[Start of Attachment]
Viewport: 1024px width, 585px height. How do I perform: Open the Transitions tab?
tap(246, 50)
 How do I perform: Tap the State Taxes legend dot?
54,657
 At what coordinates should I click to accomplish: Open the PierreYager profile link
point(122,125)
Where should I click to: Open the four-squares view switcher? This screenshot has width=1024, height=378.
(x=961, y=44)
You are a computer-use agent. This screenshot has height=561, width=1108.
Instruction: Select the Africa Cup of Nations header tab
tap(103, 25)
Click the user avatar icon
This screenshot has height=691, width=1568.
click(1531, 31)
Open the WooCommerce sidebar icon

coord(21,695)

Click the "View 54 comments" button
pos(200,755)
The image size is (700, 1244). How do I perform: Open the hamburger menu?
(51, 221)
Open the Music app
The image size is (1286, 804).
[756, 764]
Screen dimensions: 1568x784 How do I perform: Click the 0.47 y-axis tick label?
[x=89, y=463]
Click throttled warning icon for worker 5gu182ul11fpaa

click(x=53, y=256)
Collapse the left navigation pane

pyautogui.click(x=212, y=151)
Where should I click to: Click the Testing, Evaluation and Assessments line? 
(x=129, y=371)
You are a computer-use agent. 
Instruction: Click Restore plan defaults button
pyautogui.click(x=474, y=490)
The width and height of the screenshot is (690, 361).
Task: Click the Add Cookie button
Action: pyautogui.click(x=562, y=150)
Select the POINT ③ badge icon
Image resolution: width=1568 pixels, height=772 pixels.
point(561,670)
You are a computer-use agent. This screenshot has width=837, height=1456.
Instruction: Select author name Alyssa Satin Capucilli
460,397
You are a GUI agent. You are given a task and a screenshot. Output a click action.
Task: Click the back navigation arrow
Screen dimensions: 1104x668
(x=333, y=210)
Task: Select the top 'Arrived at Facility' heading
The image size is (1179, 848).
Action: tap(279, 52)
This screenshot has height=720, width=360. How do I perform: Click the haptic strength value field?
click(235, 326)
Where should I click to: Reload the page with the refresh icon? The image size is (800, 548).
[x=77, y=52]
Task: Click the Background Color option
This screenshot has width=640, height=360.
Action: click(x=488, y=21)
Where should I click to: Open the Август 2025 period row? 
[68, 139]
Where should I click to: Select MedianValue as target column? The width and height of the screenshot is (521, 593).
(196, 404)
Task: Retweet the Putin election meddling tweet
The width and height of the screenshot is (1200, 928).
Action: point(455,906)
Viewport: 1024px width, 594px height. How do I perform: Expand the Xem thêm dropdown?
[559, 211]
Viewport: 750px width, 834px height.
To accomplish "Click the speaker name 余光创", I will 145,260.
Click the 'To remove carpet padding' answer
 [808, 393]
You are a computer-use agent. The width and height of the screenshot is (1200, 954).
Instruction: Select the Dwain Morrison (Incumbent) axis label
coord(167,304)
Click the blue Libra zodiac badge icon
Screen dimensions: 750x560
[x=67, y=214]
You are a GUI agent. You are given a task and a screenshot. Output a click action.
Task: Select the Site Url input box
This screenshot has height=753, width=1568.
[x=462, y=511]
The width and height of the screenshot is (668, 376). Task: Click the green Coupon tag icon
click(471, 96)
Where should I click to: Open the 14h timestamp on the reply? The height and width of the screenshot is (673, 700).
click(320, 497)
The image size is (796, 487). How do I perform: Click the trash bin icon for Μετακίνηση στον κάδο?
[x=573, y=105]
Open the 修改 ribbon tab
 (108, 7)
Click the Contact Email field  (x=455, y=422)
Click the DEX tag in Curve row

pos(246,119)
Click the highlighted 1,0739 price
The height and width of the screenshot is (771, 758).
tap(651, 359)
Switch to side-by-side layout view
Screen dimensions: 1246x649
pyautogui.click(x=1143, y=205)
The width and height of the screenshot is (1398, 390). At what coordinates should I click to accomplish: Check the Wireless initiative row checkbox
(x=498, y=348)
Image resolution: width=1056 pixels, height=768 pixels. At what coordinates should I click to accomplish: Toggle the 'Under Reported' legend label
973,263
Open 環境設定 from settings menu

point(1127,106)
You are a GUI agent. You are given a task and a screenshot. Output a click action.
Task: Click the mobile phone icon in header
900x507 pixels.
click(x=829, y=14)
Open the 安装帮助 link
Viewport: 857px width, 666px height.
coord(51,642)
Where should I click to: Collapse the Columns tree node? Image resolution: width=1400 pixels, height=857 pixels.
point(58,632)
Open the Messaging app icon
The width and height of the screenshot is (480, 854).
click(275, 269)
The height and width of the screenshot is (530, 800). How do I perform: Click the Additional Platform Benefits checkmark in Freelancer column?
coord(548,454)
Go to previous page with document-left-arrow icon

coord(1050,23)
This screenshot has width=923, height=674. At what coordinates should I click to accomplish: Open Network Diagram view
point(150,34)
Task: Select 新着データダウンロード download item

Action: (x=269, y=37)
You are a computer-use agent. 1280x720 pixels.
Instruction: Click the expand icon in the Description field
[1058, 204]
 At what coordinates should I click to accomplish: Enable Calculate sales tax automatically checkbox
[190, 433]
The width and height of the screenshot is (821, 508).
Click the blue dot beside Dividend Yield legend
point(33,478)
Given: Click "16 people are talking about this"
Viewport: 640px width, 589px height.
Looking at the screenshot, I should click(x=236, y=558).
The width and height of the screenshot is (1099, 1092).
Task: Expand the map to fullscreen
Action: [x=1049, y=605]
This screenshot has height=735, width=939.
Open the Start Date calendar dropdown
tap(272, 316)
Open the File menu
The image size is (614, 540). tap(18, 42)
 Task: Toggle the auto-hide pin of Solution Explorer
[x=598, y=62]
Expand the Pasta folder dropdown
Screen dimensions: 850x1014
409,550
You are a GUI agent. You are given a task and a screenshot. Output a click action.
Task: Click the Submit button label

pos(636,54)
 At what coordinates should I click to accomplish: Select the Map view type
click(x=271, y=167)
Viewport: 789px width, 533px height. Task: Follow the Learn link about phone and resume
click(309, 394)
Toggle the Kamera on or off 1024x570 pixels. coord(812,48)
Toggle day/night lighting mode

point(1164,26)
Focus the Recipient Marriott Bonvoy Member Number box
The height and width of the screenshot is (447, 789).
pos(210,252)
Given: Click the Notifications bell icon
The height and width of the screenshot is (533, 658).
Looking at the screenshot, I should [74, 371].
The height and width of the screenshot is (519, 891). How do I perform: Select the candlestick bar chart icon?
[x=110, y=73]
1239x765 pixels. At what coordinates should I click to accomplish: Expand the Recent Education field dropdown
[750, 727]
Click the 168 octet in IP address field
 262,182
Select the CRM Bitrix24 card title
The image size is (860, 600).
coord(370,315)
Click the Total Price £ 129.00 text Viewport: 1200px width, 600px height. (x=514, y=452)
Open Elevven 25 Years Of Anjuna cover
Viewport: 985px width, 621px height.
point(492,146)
[End of Attachment]
[Exercise directions]
Type the records again in full, matching them exactly.

[Written solution]
Viewport: 1024px width, 585px height. How do I perform: Open the Transitions tab?
tap(246, 50)
 How do I perform: Tap the State Taxes legend dot?
54,657
 At what coordinates should I click to accomplish: Open the PierreYager profile link
point(122,125)
Where should I click to: Open the four-squares view switcher? This screenshot has width=1024, height=378.
(x=961, y=44)
You are a computer-use agent. This screenshot has height=561, width=1108.
Instruction: Select the Africa Cup of Nations header tab
tap(103, 25)
Click the user avatar icon
This screenshot has height=691, width=1568.
click(1531, 31)
Open the WooCommerce sidebar icon

coord(21,695)

Click the "View 54 comments" button
pos(200,755)
The image size is (700, 1244). How do I perform: Open the hamburger menu?
(51, 221)
Open the Music app
The image size is (1286, 804).
[756, 764]
Screen dimensions: 1568x784 How do I perform: Click the 0.47 y-axis tick label?
[x=89, y=463]
Click throttled warning icon for worker 5gu182ul11fpaa

click(x=53, y=256)
Collapse the left navigation pane

pyautogui.click(x=212, y=151)
Where should I click to: Click the Testing, Evaluation and Assessments line? 
(x=129, y=371)
You are a computer-use agent. 
Instruction: Click Restore plan defaults button
pyautogui.click(x=474, y=490)
The width and height of the screenshot is (690, 361).
Task: Click the Add Cookie button
Action: pyautogui.click(x=562, y=150)
Select the POINT ③ badge icon
Image resolution: width=1568 pixels, height=772 pixels.
point(561,670)
You are a computer-use agent. This screenshot has width=837, height=1456.
Instruction: Select author name Alyssa Satin Capucilli
460,397
You are a GUI agent. You are given a task and a screenshot. Output a click action.
Task: Click the back navigation arrow
Screen dimensions: 1104x668
(x=333, y=210)
Task: Select the top 'Arrived at Facility' heading
The image size is (1179, 848).
Action: tap(279, 52)
This screenshot has height=720, width=360. How do I perform: Click the haptic strength value field?
click(235, 326)
Where should I click to: Reload the page with the refresh icon? The image size is (800, 548).
[x=77, y=52]
Task: Click the Background Color option
This screenshot has width=640, height=360.
Action: click(x=488, y=21)
Where should I click to: Open the Август 2025 period row? 
[68, 139]
Where should I click to: Select MedianValue as target column? The width and height of the screenshot is (521, 593).
(196, 404)
Task: Retweet the Putin election meddling tweet
The width and height of the screenshot is (1200, 928).
Action: point(455,906)
Viewport: 1024px width, 594px height. How do I perform: Expand the Xem thêm dropdown?
[559, 211]
Viewport: 750px width, 834px height.
To accomplish "Click the speaker name 余光创", I will 145,260.
Click the 'To remove carpet padding' answer
 [808, 393]
You are a computer-use agent. The width and height of the screenshot is (1200, 954).
Instruction: Select the Dwain Morrison (Incumbent) axis label
coord(167,304)
Click the blue Libra zodiac badge icon
Screen dimensions: 750x560
[x=67, y=214]
You are a GUI agent. You are given a task and a screenshot. Output a click action.
Task: Select the Site Url input box
This screenshot has height=753, width=1568.
[x=462, y=511]
The width and height of the screenshot is (668, 376). Task: Click the green Coupon tag icon
click(471, 96)
Where should I click to: Open the 14h timestamp on the reply? The height and width of the screenshot is (673, 700).
click(320, 497)
The image size is (796, 487). How do I perform: Click the trash bin icon for Μετακίνηση στον κάδο?
[x=573, y=105]
Open the 修改 ribbon tab
 (108, 7)
Click the Contact Email field  (x=455, y=422)
Click the DEX tag in Curve row

pos(246,119)
Click the highlighted 1,0739 price
The height and width of the screenshot is (771, 758).
tap(651, 359)
Switch to side-by-side layout view
Screen dimensions: 1246x649
pyautogui.click(x=1143, y=205)
The width and height of the screenshot is (1398, 390). At what coordinates should I click to accomplish: Check the Wireless initiative row checkbox
(x=498, y=348)
Image resolution: width=1056 pixels, height=768 pixels. At what coordinates should I click to accomplish: Toggle the 'Under Reported' legend label
973,263
Open 環境設定 from settings menu

point(1127,106)
You are a GUI agent. You are given a task and a screenshot. Output a click action.
Task: Click the mobile phone icon in header
900x507 pixels.
click(x=829, y=14)
Open the 安装帮助 link
Viewport: 857px width, 666px height.
coord(51,642)
Where should I click to: Collapse the Columns tree node? Image resolution: width=1400 pixels, height=857 pixels.
point(58,632)
Open the Messaging app icon
The width and height of the screenshot is (480, 854).
click(275, 269)
The height and width of the screenshot is (530, 800). How do I perform: Click the Additional Platform Benefits checkmark in Freelancer column?
coord(548,454)
Go to previous page with document-left-arrow icon

coord(1050,23)
This screenshot has width=923, height=674. At what coordinates should I click to accomplish: Open Network Diagram view
point(150,34)
Task: Select 新着データダウンロード download item

Action: (x=269, y=37)
You are a computer-use agent. 1280x720 pixels.
Instruction: Click the expand icon in the Description field
[1058, 204]
 At what coordinates should I click to accomplish: Enable Calculate sales tax automatically checkbox
[190, 433]
The width and height of the screenshot is (821, 508).
Click the blue dot beside Dividend Yield legend
point(33,478)
Given: Click "16 people are talking about this"
Viewport: 640px width, 589px height.
Looking at the screenshot, I should click(x=236, y=558).
The width and height of the screenshot is (1099, 1092).
Task: Expand the map to fullscreen
Action: [x=1049, y=605]
This screenshot has height=735, width=939.
Open the Start Date calendar dropdown
tap(272, 316)
Open the File menu
The image size is (614, 540). tap(18, 42)
 Task: Toggle the auto-hide pin of Solution Explorer
[x=598, y=62]
Expand the Pasta folder dropdown
Screen dimensions: 850x1014
409,550
You are a GUI agent. You are given a task and a screenshot. Output a click action.
Task: Click the Submit button label

pos(636,54)
 At what coordinates should I click to accomplish: Select the Map view type
click(x=271, y=167)
Viewport: 789px width, 533px height. Task: Follow the Learn link about phone and resume
click(309, 394)
Toggle the Kamera on or off 1024x570 pixels. coord(812,48)
Toggle day/night lighting mode

point(1164,26)
Focus the Recipient Marriott Bonvoy Member Number box
The height and width of the screenshot is (447, 789).
pos(210,252)
Given: Click the Notifications bell icon
The height and width of the screenshot is (533, 658).
Looking at the screenshot, I should [74, 371].
The height and width of the screenshot is (519, 891). How do I perform: Select the candlestick bar chart icon?
[x=110, y=73]
1239x765 pixels. At what coordinates should I click to accomplish: Expand the Recent Education field dropdown
[750, 727]
Click the 168 octet in IP address field
 262,182
Select the CRM Bitrix24 card title
The image size is (860, 600).
coord(370,315)
Click the Total Price £ 129.00 text Viewport: 1200px width, 600px height. (x=514, y=452)
Open Elevven 25 Years Of Anjuna cover
Viewport: 985px width, 621px height.
point(492,146)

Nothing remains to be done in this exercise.